Njoh-Mouellé returned to Cameroon in October 1967 and joined the École normale supérieure in Yaoundé as a lecturer. From 1968 to 1972, he served as its Director of Studies. From 1972 to 1973, he was Director of Higher Education at the Ministry of National Education. He then served as Secretary-General of the University of Yaoundé from 25 August 1973 to 28 July 1981.

On 28 July 1981, he became Director of the École normale supérieure in Yaoundé, a position he held until 9 August 1984. He subsequently served as Director-General of the Centre universitaire de Douala from 9 August 1984 to 6 March 1987. Njoh-Mouellé was appointed a technical adviser at the Presidency of the Republic in November 1986.
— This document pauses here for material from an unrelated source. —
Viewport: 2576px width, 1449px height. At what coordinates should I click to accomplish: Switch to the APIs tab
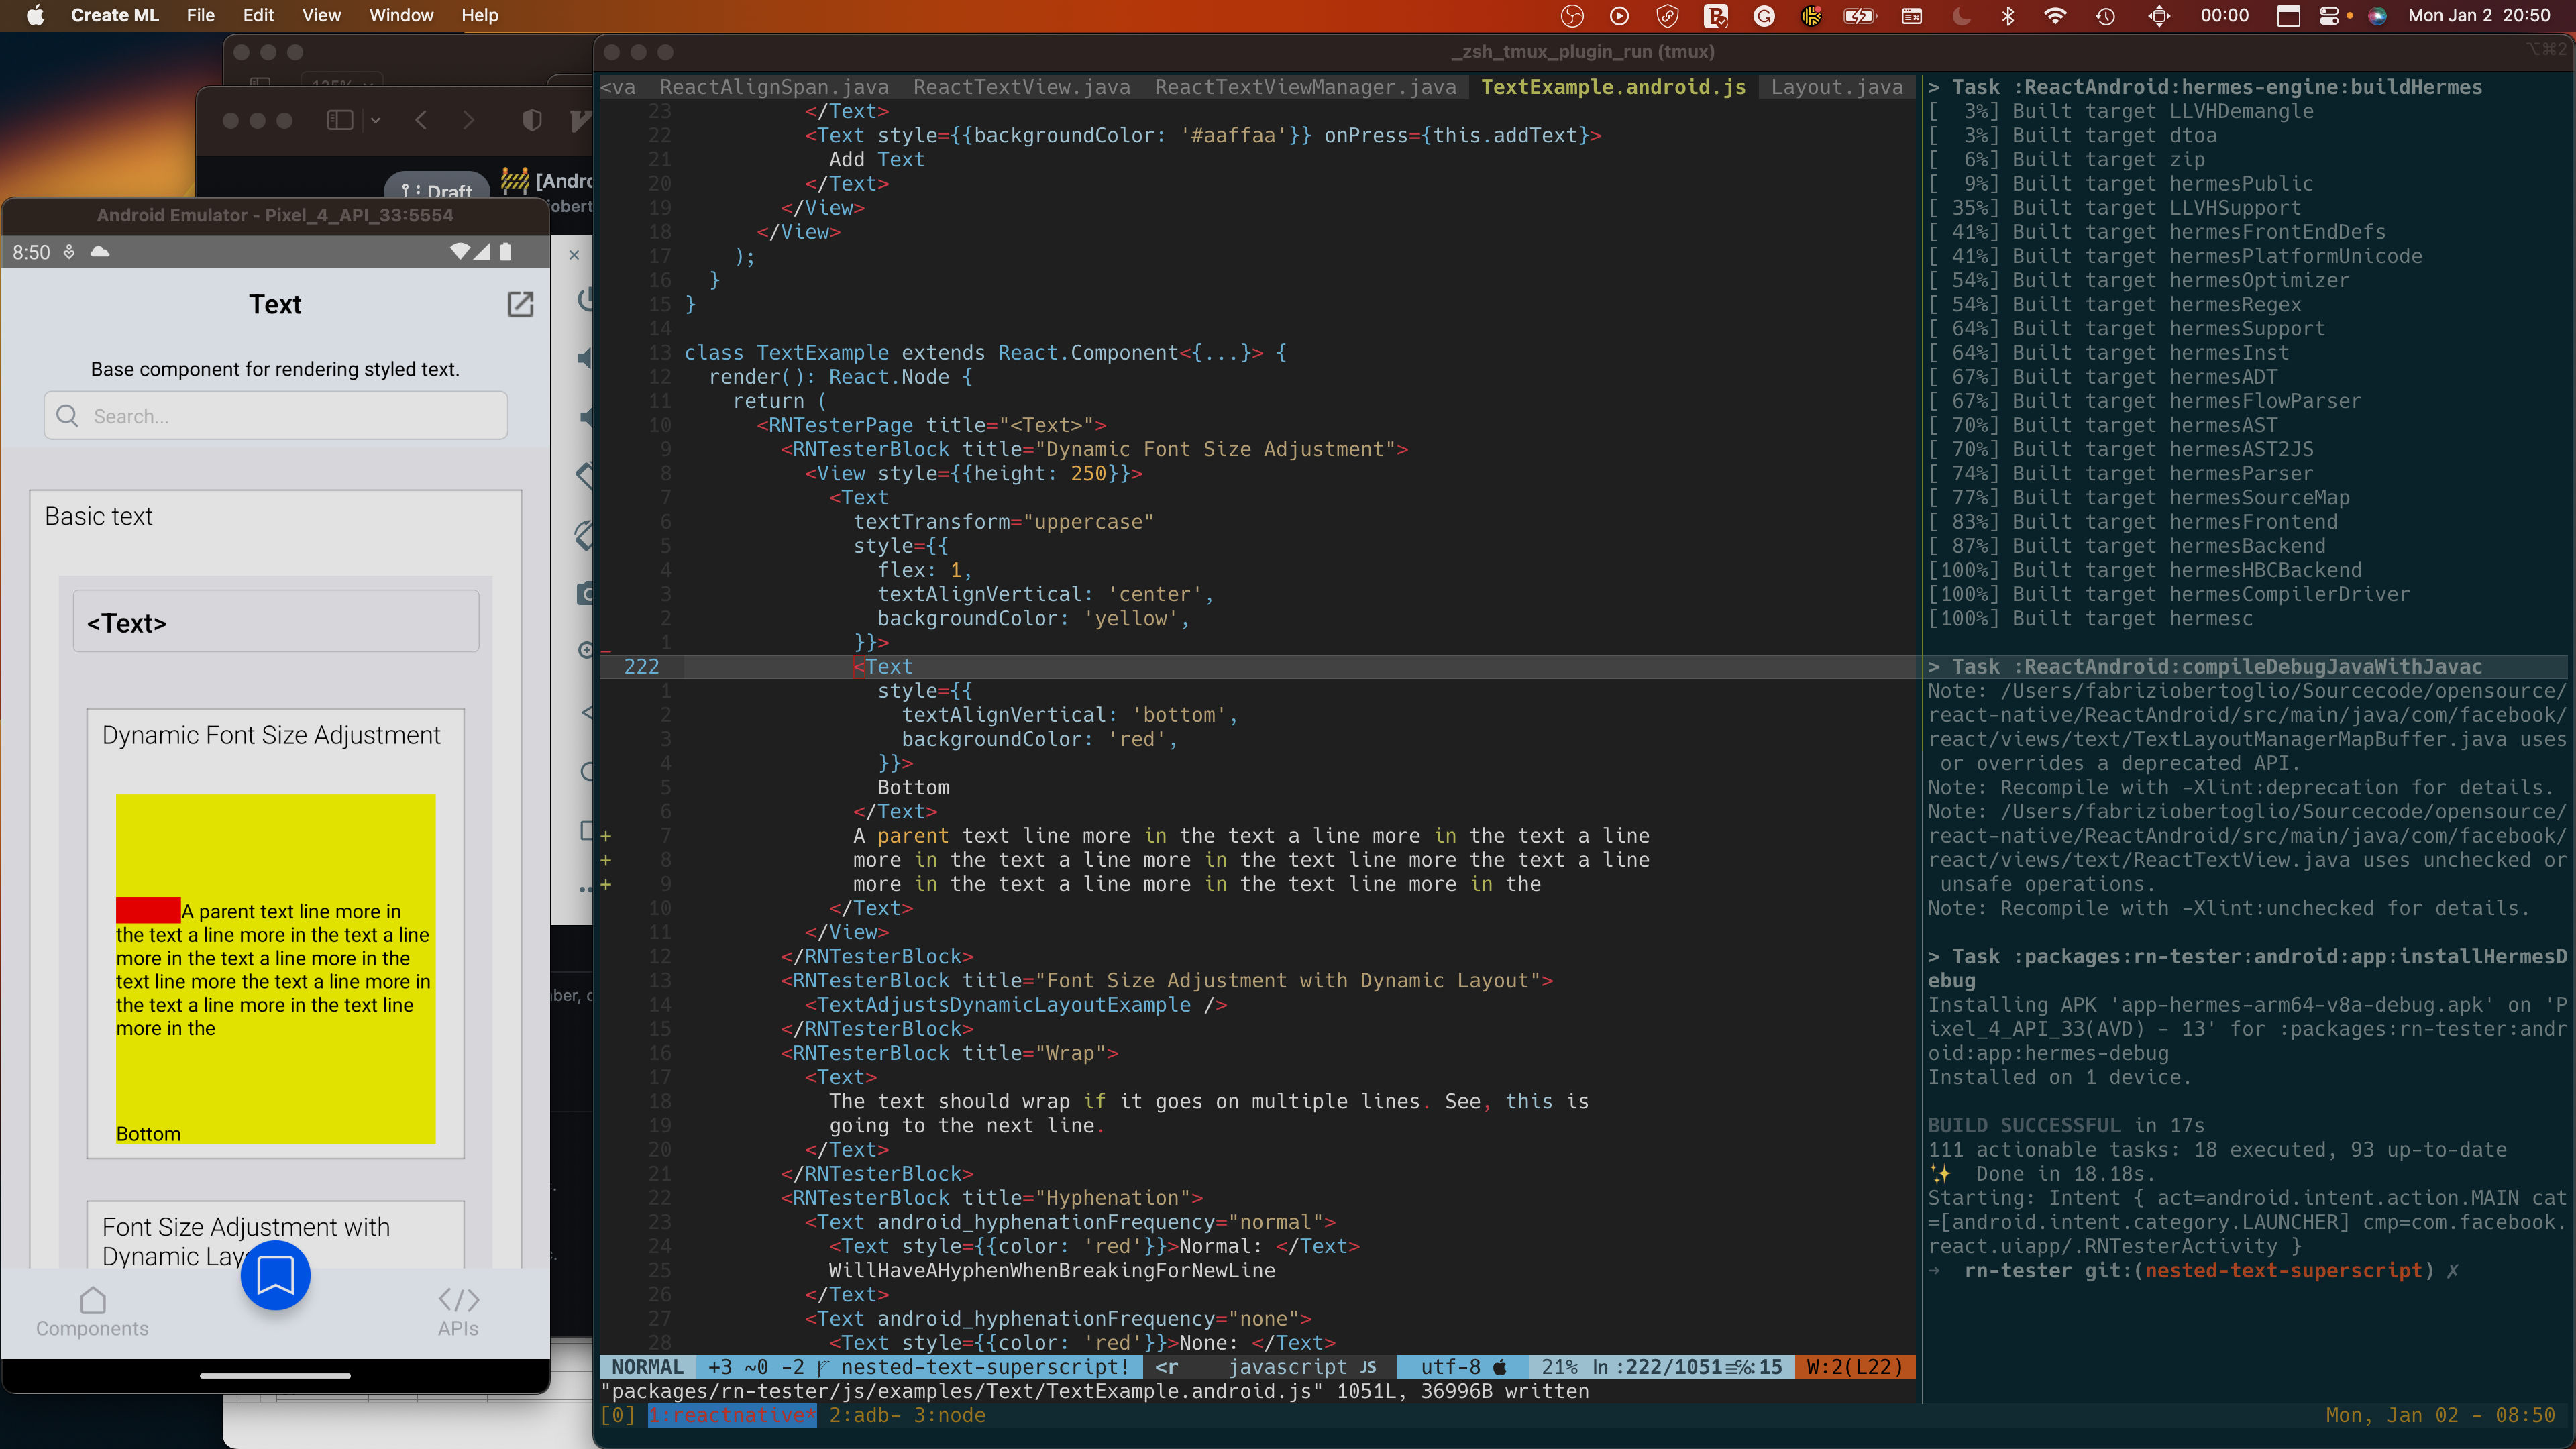point(458,1311)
In June 1990, Njoh-Mouellé became an alternate member of the Central Committee of the Cameroon People's Democratic Movement. On 11 July 1990, he was appointed Secretary-General of the Central Committee, becoming the first person to hold the newly established position. He remained in the post until 10 March 1992, when he was replaced by Joseph Charles Doumba.

Njoh-Mouellé contested the 1992 parliamentary election in the Nkam constituency, which had one seat. He was defeated. He was subsequently elected as a CPDM deputy for Nkam in the 1997 election and served in the National Assembly during the 1997–2002 legislative term.

On 22 September 2006, Njoh-Mouellé was appointed Minister of Communication. He remained in the position until the government reshuffle of 7 September 2007.

In 2017, he chaired the jury of the Grand Prix of Literary Associations, a literary award in Cameroon.